Bretton Woods III, his earlier letter, was relatively in depth, made bold claims and, most importantly of all, had that authoritative and in-the-know tone that buy-side loves. That was something most investors sorely needed in the beginning of the year, as inflation seemed to be heading to double digits, “land war in Europe” made a triumphant return after a 75-year sabbatical and the orgy of loose monetary policy that everyone thought would never end came to an end. It even had some decent actionables, as long as you picked the right one. The shipping rate thesis, NOT this widowmaker:
”USD will be much weaker…and the RMB much stronger”
Zoltan Poszar, Bretton Woods III
In fact, I’m sure plenty of people learned a lot from his first article Bretton Woods III (by having to google search definitions, mostly), but I have a suspicion if an everyday sell-side analyst tried to pass off that report to their superior he or she would pretty promptly be told to fuck off.
I don’t want to be overly harsh on Mr. Pozsar, but he should really stick to what he knows.

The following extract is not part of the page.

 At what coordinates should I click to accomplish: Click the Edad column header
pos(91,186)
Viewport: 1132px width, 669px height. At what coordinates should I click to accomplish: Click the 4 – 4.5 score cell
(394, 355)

If I wrote a research piece about short term interest rates without so much as a Google search, I assume it would be just as silly as this is. I’m going to choose to believe he was ignorant of all the factors I’ve listed and not deliberately lying, I can’t say for sure why this travesty of geopolitical/tech speculation was published, all I can say is please do not listen to it.
Alsace and Lorraine had spent nearly a millennium under German rule and identifying themselves as German, but had become pretty much fully French by the 1870's and, more importantly, Germany mainly wanted Alsace-Lorraine to act as a buffer zone in the event of any future wars with France. Almost like there was a reason besides the neon…I mean, steel. The area contains the Vosges Mountains, which would be much more defensible than the Rhine River if the French ever attempted to invade. Bismarck was actually reluctant to take Alsace-Lorraine, but German general Helmuth von Moltke, whose nephew of the same name would later serve as a general in WWI, insisted that Germany annex the region for defensive purposes. Also, Germany still recognized that the people living in Alsace-Lorraine had been German for centuries, and there were people who still saw the region as rightfully German and felt a desire to reclaim it. It is worth noting that both Alsace and Lorraine did not want to be annexed, and left France against their will. It was only in the following years it became clear that the real value of Alsace-Lorraine was the minerals buried within them. The iron deposits of Alsace-Lorraine were the second largest discovered deposits in the world in 1918. Also, you cannot make iron ore out of literal thin air.